▸ The problem: Find the line below with "How do I perform: Toggle". Print it and every line after it exactly, through the last line, leaving out the pictures.

▸ Source information:
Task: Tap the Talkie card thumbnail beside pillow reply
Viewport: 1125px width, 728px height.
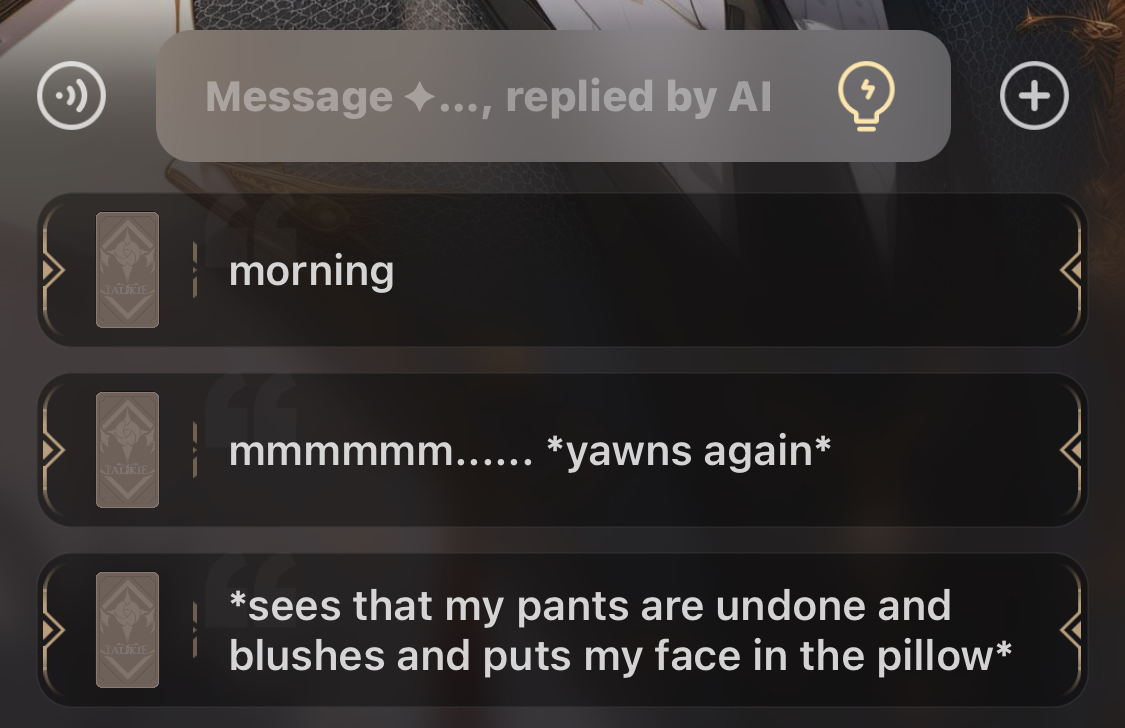Action: [x=128, y=630]
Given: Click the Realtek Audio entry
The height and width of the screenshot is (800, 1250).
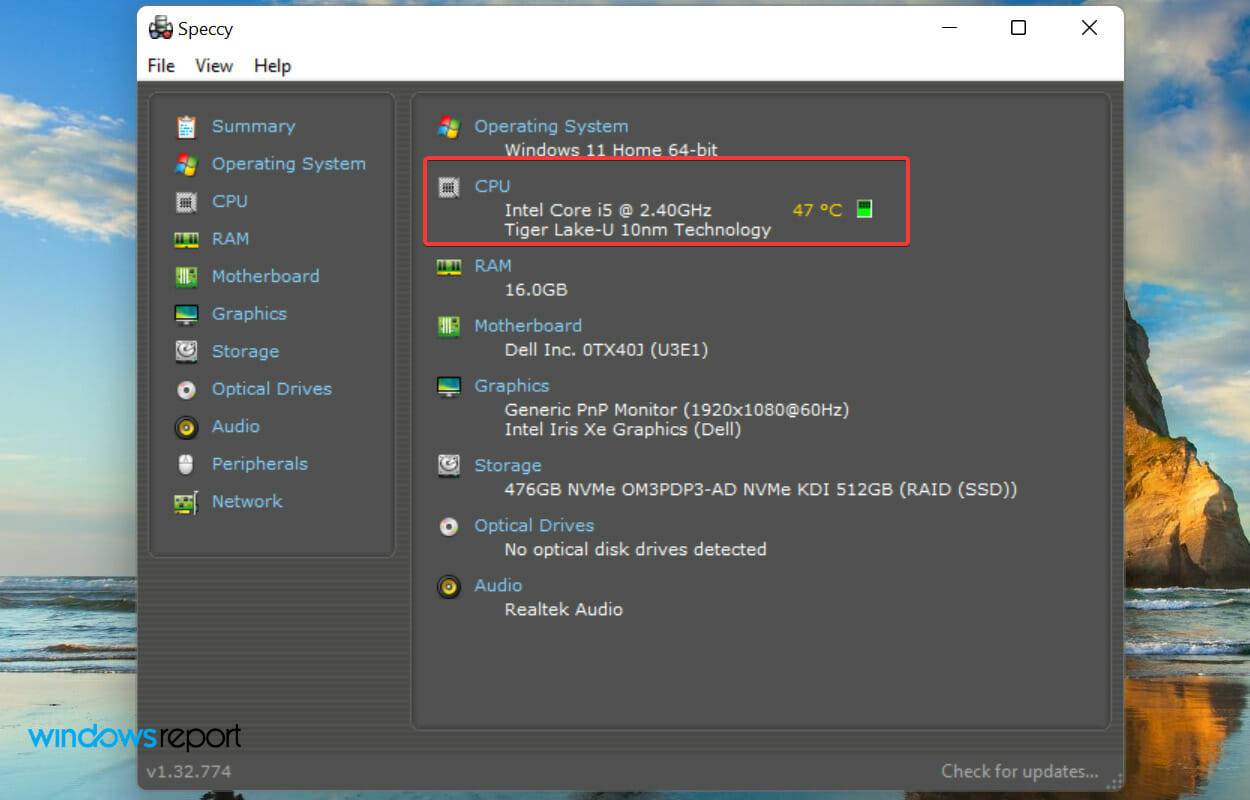Looking at the screenshot, I should coord(563,609).
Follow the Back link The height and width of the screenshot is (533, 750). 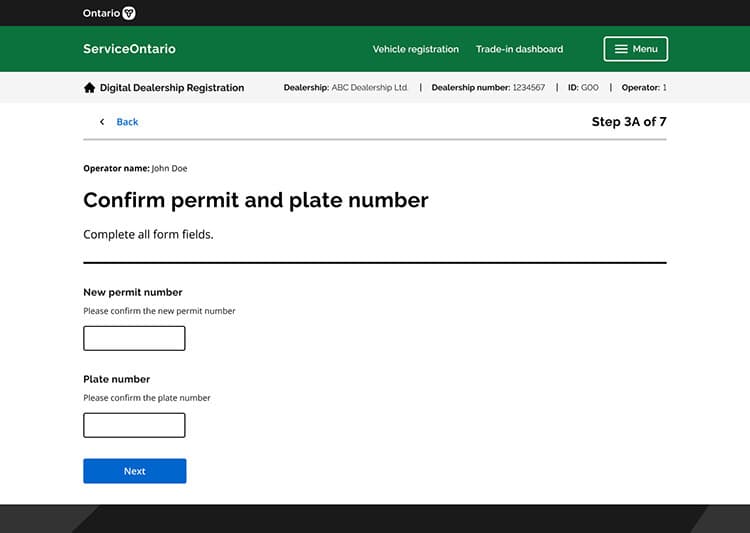click(x=127, y=122)
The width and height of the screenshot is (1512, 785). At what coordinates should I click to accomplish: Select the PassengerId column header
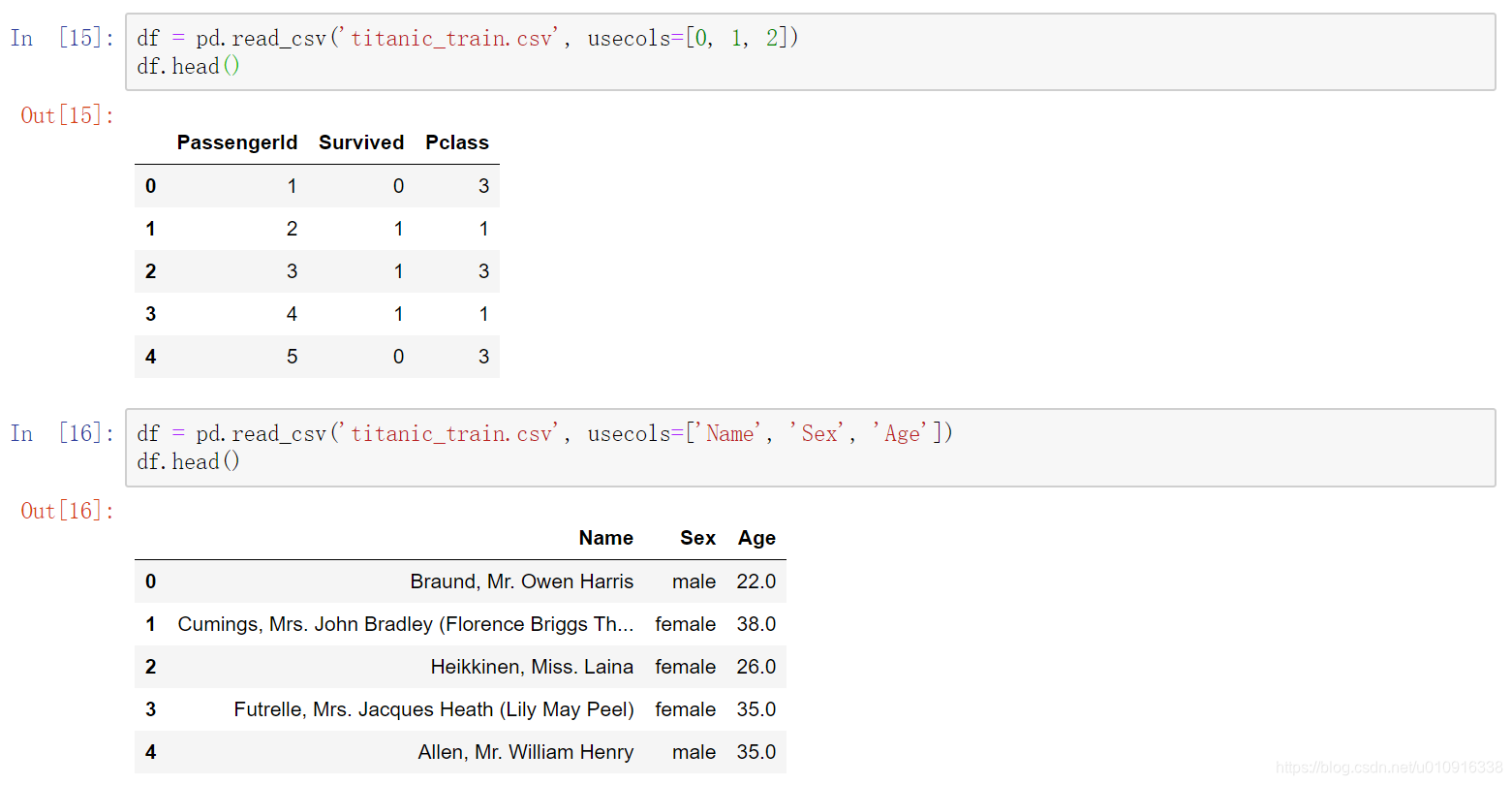(x=236, y=141)
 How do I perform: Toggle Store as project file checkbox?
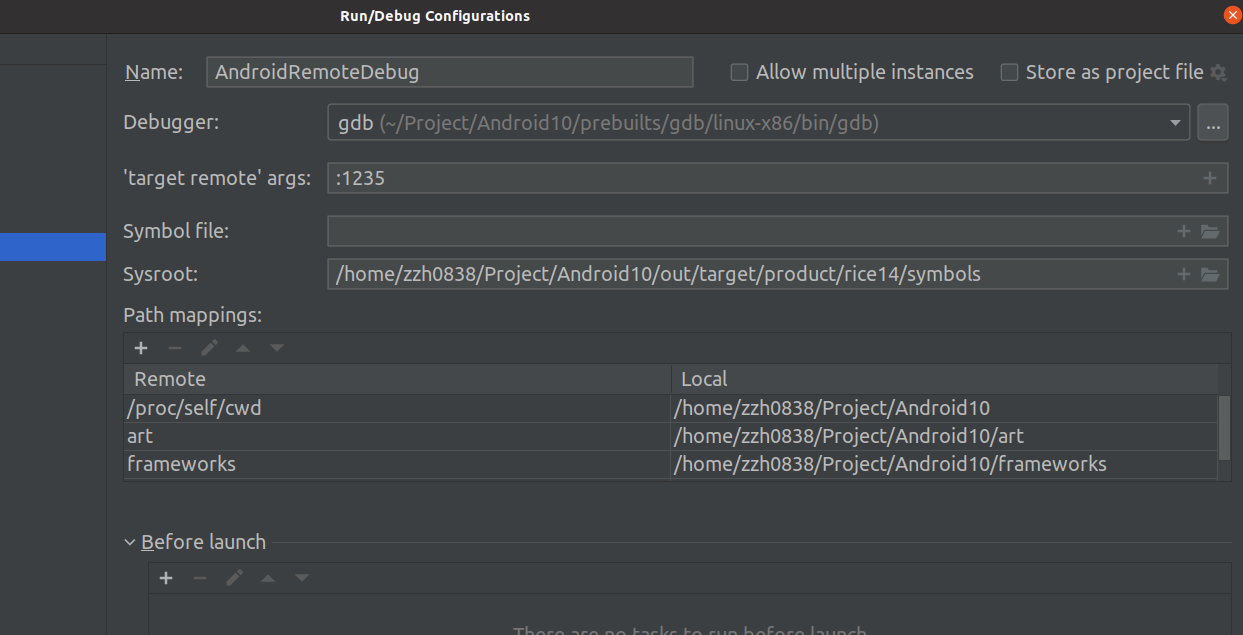[x=1009, y=72]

▸ Task solution:
 How do I perform: Toggle Store as project file checkbox?
[x=1009, y=72]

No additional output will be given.